Zum Lachen auf die Insel. Als deutscher Komiker in England.
Christian Schulte-Loh, Piper 2017

Zum Lachen auf die Insel

Nice one, mate.

Die Idee, sich als deutscher Komiker auf der britischen Hauptinsel zu versuchen, ähnelt in etwa derjenigen, als 60-Kilo-Hämpfling eine Karriere in der amerikanischen "National Football League" zu starten, zwischen all den muskelbepackten 280-Pfund-Kolossen. Oder sich als jemand, der wie eine vor Jahren im Keller vergessene Kartoffel aussieht, für einen Miss- oder Mister-Universum-Titel zu bewerben. England ist das Mutterland der europäischen Stand-Up-Comedy. Britische Humoristen sind unschlagbar, knochentrocken, superoriginell und einfach wahnsinnig lustig. Die Deutschen demgegenüber gelten als langweilig, humorlos und sogar ein bisschen verbittert - selbst unter Deutschen. Der Terminus "Deutscher Komiker" kommt einem Oxymoron, also einem Widerspruch in sich, zumindest nahe. Briten lachen über Deutsche, nicht mit ihnen. Anders gesagt: Die Latte liegt himalayamäßig hoch.
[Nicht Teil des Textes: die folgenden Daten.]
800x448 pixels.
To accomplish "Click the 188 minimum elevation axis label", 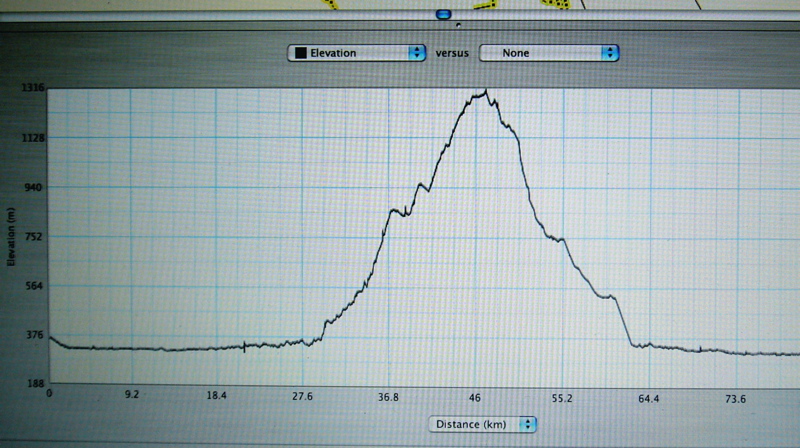I will [x=33, y=384].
Aber Christian Schulte-Loh hatte nicht nur diese absurde Idee, sondern auch einen Traum, seit er zum ersten Mal vor dem fraglichen Gebäude stand: Er wollte irgendwann zu jenen Top-Komikern gehören, die an den Wochenenden im legendären Londoner "Comedy Store" auftreten. Man verrät kein Geheimnis, wenn man anmerkt, dass er sich diesen Traum tatsächlich und unfassbarerweise erfüllen konnte. Inzwischen gehört er freitags und samstags zur regelmäßigen Besetzung, zu den Stars des Ladens. "Zum Lachen auf die Insel" erzählt davon, wie er das genau geschafft hat, und ganz nebenbei verrät das Buch einiges über die Eigenarten der britischen Comedyszene im Speziellen und des Britischseins im Allgemeinen.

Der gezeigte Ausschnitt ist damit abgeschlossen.